*RECORDS TO PROCESS*:

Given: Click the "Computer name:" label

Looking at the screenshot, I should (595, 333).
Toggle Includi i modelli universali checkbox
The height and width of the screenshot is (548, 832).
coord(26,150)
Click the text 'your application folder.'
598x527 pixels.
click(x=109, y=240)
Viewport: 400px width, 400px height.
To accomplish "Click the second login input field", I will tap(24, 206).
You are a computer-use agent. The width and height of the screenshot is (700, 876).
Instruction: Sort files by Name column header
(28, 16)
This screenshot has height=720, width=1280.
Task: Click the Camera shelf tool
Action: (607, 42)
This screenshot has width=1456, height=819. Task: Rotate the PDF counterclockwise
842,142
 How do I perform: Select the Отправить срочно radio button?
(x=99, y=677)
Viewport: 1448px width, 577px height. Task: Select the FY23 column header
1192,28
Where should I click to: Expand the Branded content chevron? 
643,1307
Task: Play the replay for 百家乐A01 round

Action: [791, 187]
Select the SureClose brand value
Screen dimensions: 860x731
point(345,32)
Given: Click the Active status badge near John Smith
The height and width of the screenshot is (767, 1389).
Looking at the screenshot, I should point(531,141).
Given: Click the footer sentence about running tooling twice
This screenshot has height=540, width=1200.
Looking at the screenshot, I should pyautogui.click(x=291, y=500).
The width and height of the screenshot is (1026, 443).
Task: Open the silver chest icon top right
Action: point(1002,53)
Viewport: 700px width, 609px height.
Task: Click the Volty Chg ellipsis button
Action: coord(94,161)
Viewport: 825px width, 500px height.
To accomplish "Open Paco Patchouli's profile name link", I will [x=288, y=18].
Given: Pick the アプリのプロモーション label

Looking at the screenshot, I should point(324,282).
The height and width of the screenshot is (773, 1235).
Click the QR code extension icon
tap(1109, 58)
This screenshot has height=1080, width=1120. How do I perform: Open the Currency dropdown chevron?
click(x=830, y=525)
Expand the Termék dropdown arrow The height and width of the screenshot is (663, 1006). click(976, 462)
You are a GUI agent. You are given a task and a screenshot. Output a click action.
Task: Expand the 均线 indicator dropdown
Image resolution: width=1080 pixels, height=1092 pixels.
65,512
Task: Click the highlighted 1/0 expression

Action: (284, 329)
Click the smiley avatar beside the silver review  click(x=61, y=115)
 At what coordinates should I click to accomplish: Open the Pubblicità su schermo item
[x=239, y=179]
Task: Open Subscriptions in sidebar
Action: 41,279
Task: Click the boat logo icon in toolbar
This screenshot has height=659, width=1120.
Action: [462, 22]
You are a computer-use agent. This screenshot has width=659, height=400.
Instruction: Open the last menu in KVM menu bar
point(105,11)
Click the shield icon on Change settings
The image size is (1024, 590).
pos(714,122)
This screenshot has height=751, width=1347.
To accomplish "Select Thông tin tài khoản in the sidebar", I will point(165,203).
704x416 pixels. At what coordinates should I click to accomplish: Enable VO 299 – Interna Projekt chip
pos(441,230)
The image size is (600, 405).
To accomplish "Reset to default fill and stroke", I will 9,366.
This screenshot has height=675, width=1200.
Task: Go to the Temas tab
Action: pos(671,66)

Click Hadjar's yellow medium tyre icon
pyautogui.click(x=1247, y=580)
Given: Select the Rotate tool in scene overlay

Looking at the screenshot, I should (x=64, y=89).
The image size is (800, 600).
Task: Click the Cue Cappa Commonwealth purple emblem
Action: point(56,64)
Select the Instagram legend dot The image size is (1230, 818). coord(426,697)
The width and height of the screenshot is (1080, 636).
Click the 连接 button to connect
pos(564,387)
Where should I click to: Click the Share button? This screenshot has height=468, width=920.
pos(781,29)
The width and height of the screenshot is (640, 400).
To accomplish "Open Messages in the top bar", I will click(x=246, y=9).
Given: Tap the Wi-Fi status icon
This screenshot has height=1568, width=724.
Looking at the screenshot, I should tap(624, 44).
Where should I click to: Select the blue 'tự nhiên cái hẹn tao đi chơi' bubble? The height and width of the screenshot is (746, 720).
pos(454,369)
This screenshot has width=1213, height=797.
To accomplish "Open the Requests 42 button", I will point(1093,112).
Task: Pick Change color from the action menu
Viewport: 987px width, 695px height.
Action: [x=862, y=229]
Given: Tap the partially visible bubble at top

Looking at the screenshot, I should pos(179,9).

*WORK TO BE COMPLETED*:
Reproduce the material without any change, from the line with "Task: Play the replay for 百家乐A01 round" up to and including the line with "Action: (284, 329)".

*SOLUTION*:
Task: Play the replay for 百家乐A01 round

Action: [791, 187]
Select the SureClose brand value
Screen dimensions: 860x731
point(345,32)
Given: Click the Active status badge near John Smith
The height and width of the screenshot is (767, 1389).
Looking at the screenshot, I should point(531,141).
Given: Click the footer sentence about running tooling twice
This screenshot has height=540, width=1200.
Looking at the screenshot, I should pyautogui.click(x=291, y=500).
The width and height of the screenshot is (1026, 443).
Task: Open the silver chest icon top right
Action: point(1002,53)
Viewport: 700px width, 609px height.
Task: Click the Volty Chg ellipsis button
Action: coord(94,161)
Viewport: 825px width, 500px height.
To accomplish "Open Paco Patchouli's profile name link", I will [x=288, y=18].
Given: Pick the アプリのプロモーション label

Looking at the screenshot, I should point(324,282).
The height and width of the screenshot is (773, 1235).
Click the QR code extension icon
tap(1109, 58)
This screenshot has height=1080, width=1120. How do I perform: Open the Currency dropdown chevron?
click(x=830, y=525)
Expand the Termék dropdown arrow The height and width of the screenshot is (663, 1006). click(976, 462)
You are a GUI agent. You are given a task and a screenshot. Output a click action.
Task: Expand the 均线 indicator dropdown
Image resolution: width=1080 pixels, height=1092 pixels.
65,512
Task: Click the highlighted 1/0 expression

Action: (284, 329)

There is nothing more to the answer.